TO DO:
Whenever "heart" appears in a line, please copy that line from the data.

Saved data entries:
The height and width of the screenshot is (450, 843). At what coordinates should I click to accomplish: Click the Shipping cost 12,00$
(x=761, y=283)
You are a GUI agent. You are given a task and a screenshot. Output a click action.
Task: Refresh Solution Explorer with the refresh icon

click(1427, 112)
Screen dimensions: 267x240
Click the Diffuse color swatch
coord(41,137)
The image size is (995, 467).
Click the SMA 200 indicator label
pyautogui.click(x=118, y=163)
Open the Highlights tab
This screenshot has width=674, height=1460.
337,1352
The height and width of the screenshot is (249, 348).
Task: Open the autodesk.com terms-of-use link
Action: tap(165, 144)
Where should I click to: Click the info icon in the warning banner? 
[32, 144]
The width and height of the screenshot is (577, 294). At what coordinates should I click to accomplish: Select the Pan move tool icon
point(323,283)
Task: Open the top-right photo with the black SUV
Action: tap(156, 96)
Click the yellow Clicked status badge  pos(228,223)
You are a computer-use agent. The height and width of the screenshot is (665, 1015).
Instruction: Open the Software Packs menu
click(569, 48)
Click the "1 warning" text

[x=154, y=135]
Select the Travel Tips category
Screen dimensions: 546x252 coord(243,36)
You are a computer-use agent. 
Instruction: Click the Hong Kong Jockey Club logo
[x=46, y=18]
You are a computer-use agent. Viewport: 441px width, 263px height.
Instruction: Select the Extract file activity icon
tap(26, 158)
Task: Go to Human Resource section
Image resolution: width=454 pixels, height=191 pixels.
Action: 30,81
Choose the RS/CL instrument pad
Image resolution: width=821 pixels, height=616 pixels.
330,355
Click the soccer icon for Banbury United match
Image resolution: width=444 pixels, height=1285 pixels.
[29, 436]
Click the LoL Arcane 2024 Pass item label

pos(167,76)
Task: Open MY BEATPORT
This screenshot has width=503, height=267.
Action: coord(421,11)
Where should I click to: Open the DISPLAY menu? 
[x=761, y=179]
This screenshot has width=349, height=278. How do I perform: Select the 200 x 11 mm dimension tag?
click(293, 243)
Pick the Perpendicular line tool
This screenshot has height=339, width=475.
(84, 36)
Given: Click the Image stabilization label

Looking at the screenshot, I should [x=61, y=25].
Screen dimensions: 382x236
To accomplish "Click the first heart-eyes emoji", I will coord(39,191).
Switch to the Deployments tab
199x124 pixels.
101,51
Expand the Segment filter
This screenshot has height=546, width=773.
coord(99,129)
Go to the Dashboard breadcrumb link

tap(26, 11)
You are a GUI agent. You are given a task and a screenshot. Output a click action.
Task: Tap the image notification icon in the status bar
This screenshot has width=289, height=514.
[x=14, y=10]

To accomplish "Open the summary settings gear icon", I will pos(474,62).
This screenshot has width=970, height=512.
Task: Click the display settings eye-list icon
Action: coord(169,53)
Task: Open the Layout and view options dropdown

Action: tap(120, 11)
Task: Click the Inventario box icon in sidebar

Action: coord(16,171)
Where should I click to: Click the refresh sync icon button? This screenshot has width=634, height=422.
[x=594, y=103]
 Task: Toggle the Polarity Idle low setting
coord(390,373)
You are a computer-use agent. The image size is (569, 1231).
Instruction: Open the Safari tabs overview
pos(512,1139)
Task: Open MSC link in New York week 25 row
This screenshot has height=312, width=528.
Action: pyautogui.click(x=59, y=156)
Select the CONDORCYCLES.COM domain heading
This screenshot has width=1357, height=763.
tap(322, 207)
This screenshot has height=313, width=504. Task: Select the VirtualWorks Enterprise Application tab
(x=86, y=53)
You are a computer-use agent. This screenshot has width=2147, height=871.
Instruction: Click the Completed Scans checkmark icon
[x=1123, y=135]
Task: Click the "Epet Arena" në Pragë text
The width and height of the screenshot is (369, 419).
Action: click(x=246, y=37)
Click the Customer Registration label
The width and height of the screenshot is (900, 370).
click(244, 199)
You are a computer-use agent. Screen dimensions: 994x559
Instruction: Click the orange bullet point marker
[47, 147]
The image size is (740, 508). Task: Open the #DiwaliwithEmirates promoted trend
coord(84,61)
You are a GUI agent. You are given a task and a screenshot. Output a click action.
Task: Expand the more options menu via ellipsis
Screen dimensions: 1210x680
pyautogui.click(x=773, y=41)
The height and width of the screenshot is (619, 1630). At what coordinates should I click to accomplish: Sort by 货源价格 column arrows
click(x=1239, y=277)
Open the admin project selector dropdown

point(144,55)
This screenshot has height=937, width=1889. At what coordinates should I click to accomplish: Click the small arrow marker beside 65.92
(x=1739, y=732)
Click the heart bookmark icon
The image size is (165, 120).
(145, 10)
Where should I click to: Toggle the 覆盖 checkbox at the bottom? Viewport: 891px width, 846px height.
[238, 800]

ANSWER TO THIS TASK:
To accomplish "Click the first heart-eyes emoji", I will coord(39,191).
Click the heart bookmark icon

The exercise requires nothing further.